(Records from a data source)
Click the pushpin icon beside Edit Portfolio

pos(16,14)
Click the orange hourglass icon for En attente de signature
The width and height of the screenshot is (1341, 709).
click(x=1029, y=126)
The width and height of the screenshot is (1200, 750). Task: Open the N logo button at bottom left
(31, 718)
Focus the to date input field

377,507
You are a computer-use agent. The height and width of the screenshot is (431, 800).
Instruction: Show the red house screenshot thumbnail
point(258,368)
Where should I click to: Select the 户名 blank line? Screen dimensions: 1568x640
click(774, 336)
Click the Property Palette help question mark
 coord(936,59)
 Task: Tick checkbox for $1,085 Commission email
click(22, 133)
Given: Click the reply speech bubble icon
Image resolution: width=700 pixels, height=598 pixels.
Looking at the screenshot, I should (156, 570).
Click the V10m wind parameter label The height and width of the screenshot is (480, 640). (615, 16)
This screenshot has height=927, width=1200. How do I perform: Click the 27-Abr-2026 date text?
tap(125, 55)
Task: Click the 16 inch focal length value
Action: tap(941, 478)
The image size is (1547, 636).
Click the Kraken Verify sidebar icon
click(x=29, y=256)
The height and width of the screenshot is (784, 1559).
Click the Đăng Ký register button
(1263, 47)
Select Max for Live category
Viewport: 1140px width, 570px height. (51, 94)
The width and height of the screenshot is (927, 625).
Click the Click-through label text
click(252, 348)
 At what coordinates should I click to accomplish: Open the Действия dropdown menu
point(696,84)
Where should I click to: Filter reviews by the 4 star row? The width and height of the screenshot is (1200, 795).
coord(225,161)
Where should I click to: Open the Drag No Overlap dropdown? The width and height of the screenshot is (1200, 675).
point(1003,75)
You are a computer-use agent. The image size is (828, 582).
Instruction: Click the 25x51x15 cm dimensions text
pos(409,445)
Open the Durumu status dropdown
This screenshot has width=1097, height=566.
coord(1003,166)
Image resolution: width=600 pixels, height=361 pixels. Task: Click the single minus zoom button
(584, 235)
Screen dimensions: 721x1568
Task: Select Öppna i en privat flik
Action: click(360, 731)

**Your goal**
From the records above, report the number of lines that hold the string "size" and add nothing.

**Exercise answer**
2